The Arizona Cardinals had a lot to hang their heads about, but the defense was actually a team strength thanks in large part to defensive coordinator Ray Horton.
Horton was sent packing when Ken Whisenhunt was relieved of his head coaching job following a terrible team meltdown that saw the team squander a 4-0 start.
Throughout the search for a replacement coach, Horton was in the running but eventually lost out to Bruce Arians.
It's unclear whether or not Arians tried to retain Horton as an assistant coach, but the chances of that being true are slim. Coaches like to bring in their own guys when taking over and usually don't retain anyone from the previous coaching staff.
However, this would have been the best thing for the Cardinals organization considering they were building something promising in the desert.
Horton is considered one of the best defensive coaches in the NFL and his loss will be felt in Arizona.
Interestingly, Steven Jackson's departure is not their biggest regret this offseason. They're pretty loaded with a promising crop of ball-carriers and Jackson is on the decline.
The real anguish will be felt throughout the season in the secondary, where the Rams are hoping a rookie drafted in the third round, T.J McDonald, will be able to step up and fill a major void at the safety position.
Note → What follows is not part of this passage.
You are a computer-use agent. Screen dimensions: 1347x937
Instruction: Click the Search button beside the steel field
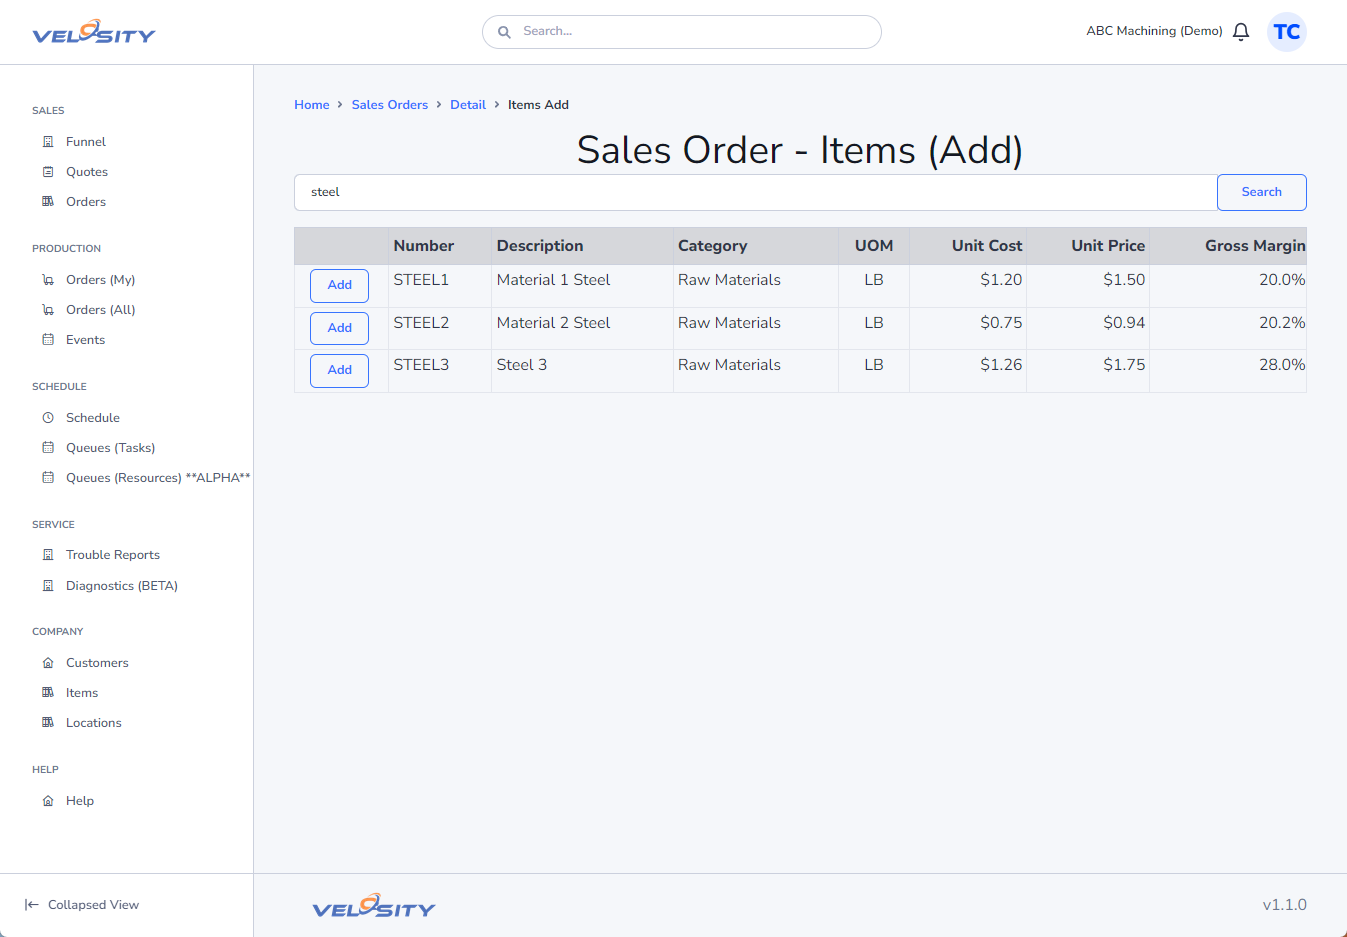[1262, 193]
McDonald, who the Rams hope can be as good as his father Tim at the same position, has to improve in coverage if he's to be an asset in the secondary.
St. Louis did acquire journeyman Matt Giordano, an overachiever who has strung together a pretty decent NFL career for a one-year starter at Cal, but this isn't exactly the best way to close the gap on the Seahawks and 49ers in the NFC West.
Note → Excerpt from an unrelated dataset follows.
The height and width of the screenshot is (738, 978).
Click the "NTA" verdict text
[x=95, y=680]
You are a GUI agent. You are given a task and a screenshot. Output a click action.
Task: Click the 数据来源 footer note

Watching Eric Reid play his ball at LSU didn't indicate the makings of a superstar. In 39 games, he tallied only four interceptions and two forced fumbles.
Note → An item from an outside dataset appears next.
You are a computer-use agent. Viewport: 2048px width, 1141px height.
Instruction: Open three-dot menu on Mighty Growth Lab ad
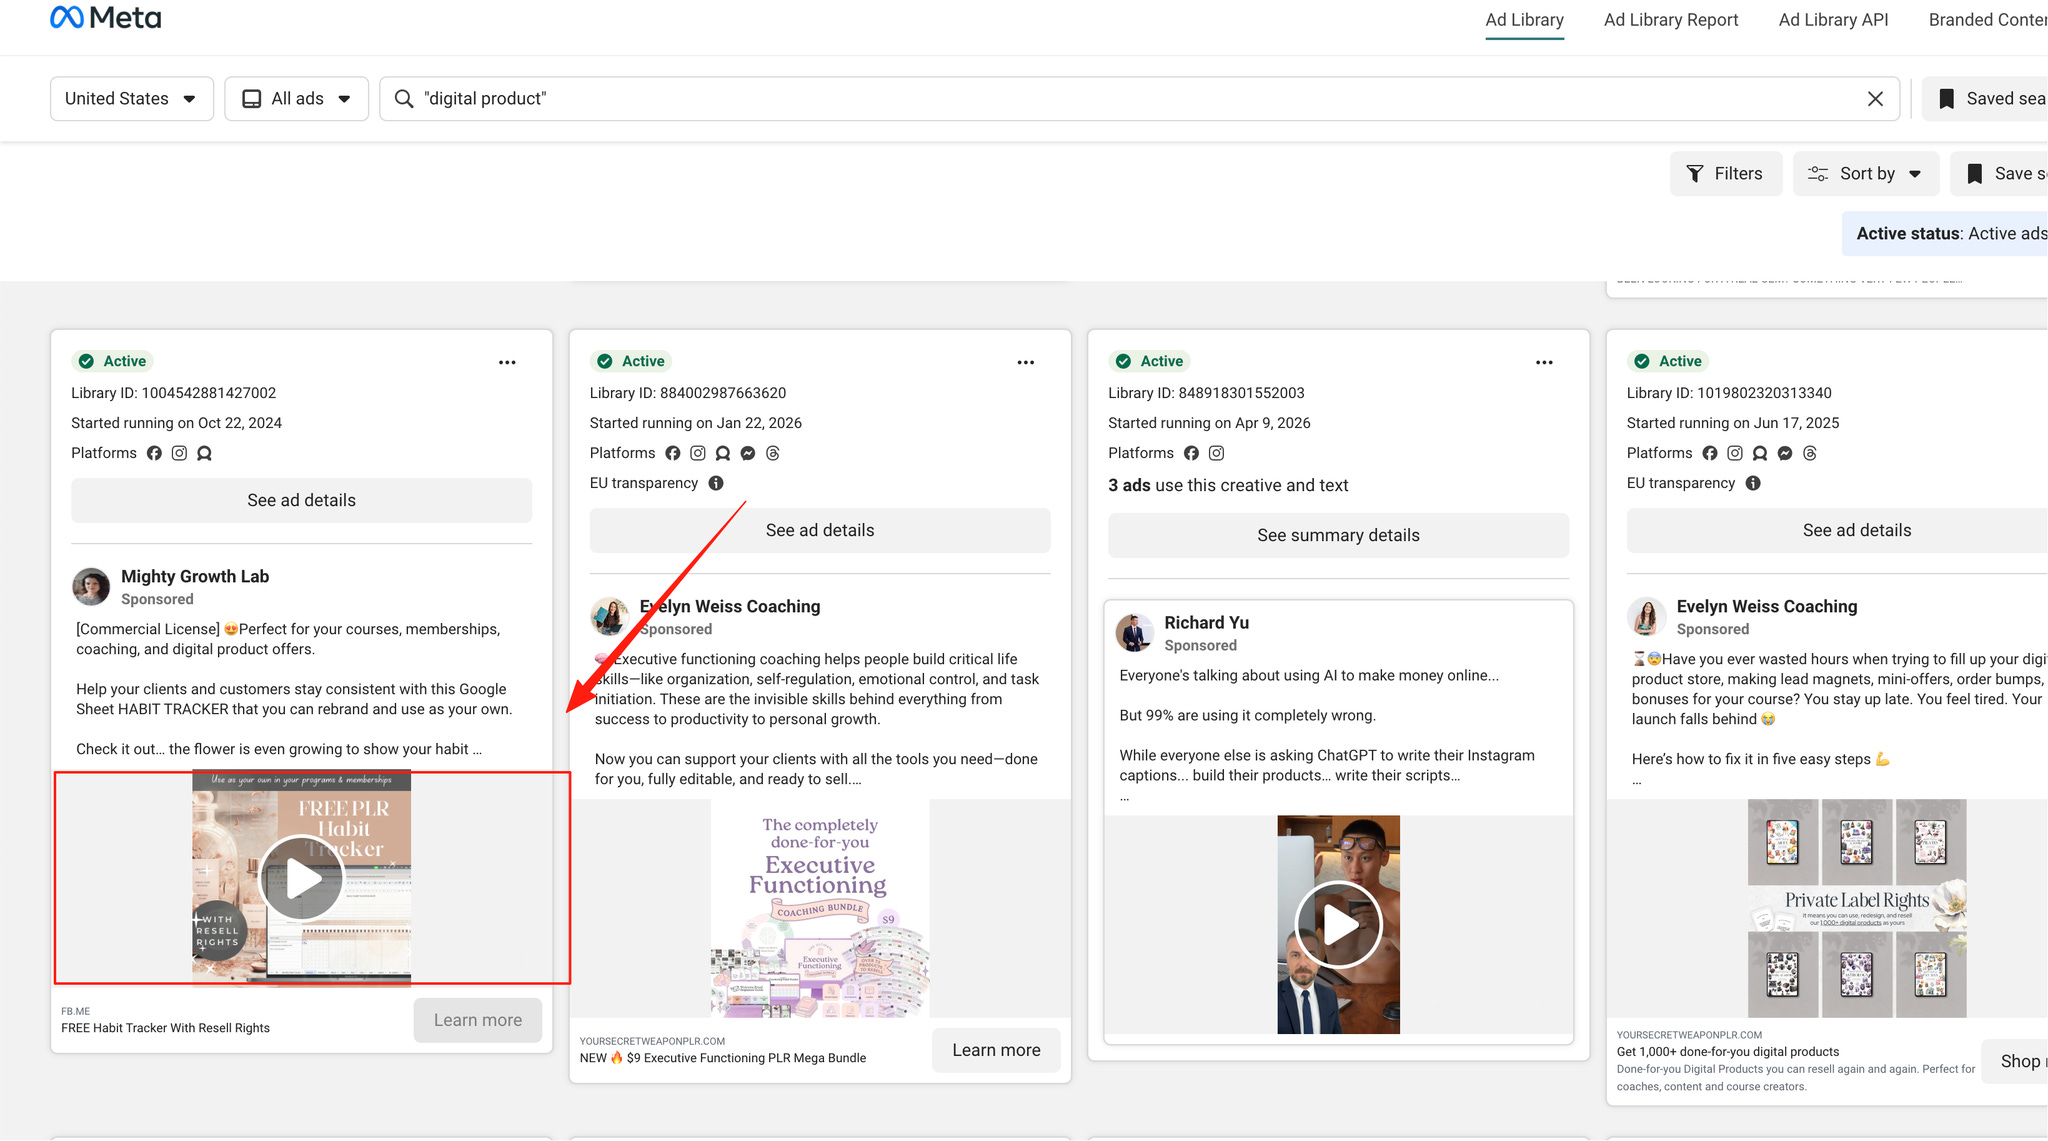point(507,362)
In addition, his supporting cast on defense has always been so talented that Reid really never proved himself as a busy tackler.
So when the 49ers decided to move up in the first round to take him, it was a shocking revelation to say the least.
It's an understandable dilemma to have to let Dashon Goldson go for cap reasons. Retaining his Pro Bowl-caliber services simply became far too costly, but they should have tried harder to work something out with 16-year pro and future Hall of Famer Charles Woodson.
The playmaking ability and veteran leadership Woodson could have brought to the 49ers defense would have been enormous. He has always been a willing tackler and has never lost his passion for the game.
Even if the 49ers still elected to draft Reid in the first round, he would have benefited greatly from Woodson's experience.
Adding the former Heisman Trophy winner to the 49ers' secondary would have come with little-to-no downside and been a positive addition in the locker room. It would have also helped in the wake of Chris Culliver's knee injury.
Now San Francisco is forced to pin its hopes on a rookie who has never been more than a solid collegiate player with massive potential.
Will he be ready for the intensity of the NFL?
Unless you consider not implementing some form of team intervention for PEDs as their biggest regret, the next logical choice here is Percy Harvin's massive free-agent contract.
According to spotrac.com, Seattle signed Harvin to a six-year, $67 million contract in the hopes of surpassing the 49ers in an epic arms race for NFC West supremacy. Nearly $5 million of that contract is set to count against this year's cap.
Unfortunately, Harvin will likely miss the entire season after requiring hip surgery.
This means the Seahawks will be paying Harvin to sit at home and rehab while the team continues on towards the ultimate prize: a Super Bowl championship.
If you think $5 million is a steep price to pay for a receiver who has only finished a 16-game season once in four years and never had a 1,000-yard season, well, you're going to hate to hear that he will count for over $13 million on next year's cap alone.
Maybe the prevailing thought here suggests he is a big-time playmaker.
Although I don't deny this to an extent, it should be noted that Harvin has never had more than nine all-purpose touchdowns in any given season as a pro. That includes receiving, rushing and kick returns.